** start Input material **

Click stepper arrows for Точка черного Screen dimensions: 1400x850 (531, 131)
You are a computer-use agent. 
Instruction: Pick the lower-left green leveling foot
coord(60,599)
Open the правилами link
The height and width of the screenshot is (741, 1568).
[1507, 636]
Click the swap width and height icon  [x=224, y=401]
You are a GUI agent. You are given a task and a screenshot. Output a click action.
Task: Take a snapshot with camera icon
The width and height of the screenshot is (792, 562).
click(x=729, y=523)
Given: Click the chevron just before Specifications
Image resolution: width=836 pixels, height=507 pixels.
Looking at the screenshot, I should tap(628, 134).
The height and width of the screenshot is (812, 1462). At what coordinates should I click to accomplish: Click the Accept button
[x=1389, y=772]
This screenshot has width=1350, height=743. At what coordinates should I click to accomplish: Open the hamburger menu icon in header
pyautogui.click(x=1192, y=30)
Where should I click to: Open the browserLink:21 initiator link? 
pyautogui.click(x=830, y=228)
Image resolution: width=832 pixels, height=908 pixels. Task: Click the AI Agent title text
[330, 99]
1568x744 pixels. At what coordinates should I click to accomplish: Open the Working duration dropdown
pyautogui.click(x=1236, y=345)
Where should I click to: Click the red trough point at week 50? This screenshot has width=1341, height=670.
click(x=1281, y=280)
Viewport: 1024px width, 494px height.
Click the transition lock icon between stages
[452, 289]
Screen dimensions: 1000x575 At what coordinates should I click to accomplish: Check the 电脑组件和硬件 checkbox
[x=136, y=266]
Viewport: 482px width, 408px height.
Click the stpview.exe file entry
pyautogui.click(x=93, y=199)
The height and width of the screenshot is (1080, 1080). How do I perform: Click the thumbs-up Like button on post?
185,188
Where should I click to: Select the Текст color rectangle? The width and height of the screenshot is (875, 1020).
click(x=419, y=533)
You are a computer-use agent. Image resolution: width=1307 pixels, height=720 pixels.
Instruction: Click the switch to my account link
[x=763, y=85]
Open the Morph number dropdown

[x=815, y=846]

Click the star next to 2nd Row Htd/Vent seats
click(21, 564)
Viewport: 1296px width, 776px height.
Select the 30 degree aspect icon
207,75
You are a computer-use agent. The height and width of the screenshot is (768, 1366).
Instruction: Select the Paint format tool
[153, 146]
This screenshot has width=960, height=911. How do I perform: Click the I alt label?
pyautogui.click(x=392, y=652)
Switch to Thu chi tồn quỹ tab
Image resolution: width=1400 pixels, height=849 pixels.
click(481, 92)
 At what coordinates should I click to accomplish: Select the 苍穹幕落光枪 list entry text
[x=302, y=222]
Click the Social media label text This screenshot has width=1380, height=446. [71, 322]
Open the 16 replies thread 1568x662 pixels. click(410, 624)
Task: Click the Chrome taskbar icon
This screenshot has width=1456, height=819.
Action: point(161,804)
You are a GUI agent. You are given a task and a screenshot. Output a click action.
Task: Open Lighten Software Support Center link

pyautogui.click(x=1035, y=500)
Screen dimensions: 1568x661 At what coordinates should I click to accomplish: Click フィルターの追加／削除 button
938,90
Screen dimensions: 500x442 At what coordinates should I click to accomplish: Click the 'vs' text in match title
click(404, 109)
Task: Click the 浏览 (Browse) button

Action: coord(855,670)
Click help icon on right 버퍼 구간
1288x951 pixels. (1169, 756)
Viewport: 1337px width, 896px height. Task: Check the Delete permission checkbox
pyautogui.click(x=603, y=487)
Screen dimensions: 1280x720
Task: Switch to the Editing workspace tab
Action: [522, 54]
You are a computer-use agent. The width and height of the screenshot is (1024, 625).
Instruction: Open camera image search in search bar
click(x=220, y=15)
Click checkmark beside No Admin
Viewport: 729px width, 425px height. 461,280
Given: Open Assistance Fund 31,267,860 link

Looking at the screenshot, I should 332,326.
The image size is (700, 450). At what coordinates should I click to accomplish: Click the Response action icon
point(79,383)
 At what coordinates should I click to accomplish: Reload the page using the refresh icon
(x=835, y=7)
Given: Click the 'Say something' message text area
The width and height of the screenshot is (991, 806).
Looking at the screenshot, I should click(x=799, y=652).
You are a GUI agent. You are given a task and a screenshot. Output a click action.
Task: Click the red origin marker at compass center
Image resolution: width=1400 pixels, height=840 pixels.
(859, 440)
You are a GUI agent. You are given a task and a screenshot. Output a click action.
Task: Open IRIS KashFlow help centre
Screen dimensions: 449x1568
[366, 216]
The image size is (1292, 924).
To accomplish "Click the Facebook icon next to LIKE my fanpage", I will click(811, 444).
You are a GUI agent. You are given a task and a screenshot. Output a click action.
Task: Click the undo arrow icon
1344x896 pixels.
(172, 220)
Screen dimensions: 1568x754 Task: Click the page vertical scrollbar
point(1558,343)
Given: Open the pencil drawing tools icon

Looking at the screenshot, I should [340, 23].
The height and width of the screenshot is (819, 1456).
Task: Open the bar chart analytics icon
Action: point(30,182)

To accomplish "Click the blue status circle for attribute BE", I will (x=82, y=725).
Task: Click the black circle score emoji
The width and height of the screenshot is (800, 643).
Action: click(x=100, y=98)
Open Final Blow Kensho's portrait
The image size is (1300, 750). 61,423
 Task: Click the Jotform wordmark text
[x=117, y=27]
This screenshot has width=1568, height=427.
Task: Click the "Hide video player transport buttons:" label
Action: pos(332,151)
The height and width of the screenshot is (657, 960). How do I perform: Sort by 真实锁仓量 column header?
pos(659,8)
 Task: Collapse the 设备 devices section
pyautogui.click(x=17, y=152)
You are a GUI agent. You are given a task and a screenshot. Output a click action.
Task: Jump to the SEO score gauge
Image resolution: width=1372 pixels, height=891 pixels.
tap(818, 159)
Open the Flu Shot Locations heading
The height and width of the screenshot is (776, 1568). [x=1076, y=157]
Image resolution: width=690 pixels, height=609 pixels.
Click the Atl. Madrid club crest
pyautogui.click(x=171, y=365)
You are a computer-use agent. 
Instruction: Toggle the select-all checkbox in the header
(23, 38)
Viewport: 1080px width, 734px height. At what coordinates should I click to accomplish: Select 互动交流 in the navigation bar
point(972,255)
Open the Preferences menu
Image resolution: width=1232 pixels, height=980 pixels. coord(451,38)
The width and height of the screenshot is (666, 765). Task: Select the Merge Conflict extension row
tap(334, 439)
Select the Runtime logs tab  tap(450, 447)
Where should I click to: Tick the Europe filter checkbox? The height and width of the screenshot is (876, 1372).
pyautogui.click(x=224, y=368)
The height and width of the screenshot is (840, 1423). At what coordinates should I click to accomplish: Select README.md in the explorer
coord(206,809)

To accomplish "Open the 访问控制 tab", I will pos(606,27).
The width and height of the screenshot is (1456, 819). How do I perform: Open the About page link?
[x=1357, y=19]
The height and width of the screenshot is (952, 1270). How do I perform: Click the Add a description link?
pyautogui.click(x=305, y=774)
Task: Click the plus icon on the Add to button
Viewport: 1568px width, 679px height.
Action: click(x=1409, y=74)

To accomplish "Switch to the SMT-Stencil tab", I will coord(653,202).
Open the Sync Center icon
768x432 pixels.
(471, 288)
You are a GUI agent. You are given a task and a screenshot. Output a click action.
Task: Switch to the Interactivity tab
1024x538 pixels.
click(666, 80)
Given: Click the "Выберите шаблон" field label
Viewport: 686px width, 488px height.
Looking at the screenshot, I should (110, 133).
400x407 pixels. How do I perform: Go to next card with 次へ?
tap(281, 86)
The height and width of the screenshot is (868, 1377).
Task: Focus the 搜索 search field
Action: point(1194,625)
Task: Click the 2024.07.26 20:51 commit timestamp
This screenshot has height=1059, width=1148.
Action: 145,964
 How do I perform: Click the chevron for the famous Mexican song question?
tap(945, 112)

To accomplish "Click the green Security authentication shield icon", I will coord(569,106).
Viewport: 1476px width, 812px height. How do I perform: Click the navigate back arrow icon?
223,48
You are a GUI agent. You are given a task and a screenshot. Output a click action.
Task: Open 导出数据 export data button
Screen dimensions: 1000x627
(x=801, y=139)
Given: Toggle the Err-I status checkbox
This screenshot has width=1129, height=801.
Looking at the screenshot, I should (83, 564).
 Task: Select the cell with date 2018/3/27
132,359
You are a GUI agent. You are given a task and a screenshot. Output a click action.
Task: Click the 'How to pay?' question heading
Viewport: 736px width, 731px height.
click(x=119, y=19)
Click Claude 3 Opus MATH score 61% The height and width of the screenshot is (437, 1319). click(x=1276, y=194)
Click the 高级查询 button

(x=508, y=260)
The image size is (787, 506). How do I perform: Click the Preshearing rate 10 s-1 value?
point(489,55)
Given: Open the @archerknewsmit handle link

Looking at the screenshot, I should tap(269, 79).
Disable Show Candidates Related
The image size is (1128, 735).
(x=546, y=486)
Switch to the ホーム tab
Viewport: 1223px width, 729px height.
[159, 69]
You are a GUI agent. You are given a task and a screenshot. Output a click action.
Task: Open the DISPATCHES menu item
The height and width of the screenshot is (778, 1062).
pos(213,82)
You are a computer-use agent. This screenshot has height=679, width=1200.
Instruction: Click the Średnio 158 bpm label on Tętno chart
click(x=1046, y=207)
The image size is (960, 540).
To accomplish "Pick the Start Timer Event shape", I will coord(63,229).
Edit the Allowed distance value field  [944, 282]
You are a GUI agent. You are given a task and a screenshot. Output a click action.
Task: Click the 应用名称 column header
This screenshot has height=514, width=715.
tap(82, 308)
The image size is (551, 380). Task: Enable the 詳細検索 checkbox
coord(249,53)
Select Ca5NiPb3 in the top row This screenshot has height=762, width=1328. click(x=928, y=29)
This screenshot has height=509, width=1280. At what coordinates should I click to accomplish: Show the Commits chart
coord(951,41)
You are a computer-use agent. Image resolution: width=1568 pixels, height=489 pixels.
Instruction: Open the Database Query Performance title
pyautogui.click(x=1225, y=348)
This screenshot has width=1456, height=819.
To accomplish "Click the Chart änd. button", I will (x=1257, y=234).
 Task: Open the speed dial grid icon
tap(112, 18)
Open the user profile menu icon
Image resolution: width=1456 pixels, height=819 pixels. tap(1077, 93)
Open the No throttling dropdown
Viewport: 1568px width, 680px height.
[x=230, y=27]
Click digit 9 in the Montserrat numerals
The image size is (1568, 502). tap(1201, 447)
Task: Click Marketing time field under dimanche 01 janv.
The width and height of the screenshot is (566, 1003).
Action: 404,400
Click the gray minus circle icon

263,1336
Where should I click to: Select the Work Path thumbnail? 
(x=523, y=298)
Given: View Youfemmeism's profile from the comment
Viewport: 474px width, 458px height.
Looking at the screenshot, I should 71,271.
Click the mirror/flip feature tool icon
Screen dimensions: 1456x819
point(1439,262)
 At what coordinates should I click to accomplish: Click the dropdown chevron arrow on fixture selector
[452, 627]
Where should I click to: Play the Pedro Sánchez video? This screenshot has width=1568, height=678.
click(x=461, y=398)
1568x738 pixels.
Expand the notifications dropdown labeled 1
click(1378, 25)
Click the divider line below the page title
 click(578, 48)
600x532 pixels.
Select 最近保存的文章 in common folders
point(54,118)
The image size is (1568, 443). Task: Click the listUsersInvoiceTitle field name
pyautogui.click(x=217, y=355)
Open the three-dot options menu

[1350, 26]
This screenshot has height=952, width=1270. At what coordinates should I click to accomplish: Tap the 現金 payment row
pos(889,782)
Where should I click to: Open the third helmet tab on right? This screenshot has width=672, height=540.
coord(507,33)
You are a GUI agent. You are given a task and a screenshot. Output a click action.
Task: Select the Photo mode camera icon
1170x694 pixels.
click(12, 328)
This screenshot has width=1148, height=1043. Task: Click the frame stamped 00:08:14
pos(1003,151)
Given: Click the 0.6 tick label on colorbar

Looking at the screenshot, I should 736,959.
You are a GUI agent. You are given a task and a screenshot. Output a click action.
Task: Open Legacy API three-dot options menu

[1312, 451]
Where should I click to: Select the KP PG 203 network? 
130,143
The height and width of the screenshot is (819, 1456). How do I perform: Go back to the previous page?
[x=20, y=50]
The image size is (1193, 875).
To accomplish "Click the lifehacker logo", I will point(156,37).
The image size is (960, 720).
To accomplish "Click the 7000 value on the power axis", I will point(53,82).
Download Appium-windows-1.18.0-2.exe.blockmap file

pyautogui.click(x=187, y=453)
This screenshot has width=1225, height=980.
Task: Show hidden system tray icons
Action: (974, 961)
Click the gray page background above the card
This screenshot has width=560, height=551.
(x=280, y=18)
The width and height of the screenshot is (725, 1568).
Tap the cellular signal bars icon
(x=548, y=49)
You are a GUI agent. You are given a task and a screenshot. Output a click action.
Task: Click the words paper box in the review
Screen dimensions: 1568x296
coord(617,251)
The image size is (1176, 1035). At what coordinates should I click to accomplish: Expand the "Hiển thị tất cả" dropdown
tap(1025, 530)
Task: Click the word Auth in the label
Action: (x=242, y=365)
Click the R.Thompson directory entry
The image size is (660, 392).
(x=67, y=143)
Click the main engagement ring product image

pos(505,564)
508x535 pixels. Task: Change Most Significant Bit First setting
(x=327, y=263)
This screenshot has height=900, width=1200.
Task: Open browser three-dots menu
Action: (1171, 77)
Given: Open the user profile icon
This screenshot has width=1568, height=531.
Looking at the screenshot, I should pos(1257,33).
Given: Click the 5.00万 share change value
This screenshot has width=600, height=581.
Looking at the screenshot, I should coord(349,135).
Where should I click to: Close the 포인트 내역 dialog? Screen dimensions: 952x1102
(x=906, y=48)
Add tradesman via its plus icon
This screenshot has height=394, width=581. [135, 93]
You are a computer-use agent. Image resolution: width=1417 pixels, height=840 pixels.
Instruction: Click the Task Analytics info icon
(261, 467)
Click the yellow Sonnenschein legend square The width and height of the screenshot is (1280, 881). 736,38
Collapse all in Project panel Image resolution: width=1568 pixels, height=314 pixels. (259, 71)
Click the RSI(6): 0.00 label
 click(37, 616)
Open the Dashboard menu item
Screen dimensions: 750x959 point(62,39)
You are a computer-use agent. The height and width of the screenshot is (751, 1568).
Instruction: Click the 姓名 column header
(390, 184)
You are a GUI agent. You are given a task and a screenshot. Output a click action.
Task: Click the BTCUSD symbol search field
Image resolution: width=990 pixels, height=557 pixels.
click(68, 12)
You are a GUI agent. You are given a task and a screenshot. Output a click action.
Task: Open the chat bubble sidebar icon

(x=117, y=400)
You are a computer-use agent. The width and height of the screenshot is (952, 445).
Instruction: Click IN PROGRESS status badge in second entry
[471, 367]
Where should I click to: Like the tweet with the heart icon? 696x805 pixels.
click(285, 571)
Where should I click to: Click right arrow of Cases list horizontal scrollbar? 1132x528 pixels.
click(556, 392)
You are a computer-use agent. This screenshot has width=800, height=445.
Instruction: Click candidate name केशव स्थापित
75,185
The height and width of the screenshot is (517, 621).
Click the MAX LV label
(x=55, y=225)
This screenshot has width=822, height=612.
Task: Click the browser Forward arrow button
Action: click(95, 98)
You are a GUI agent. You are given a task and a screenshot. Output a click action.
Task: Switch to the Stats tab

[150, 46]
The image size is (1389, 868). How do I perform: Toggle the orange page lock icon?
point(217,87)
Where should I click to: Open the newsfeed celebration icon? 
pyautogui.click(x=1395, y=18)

** end Input material **

Your task: How many lines in the listing above contain the string "question"? Reply with the count alone.

The answer: 2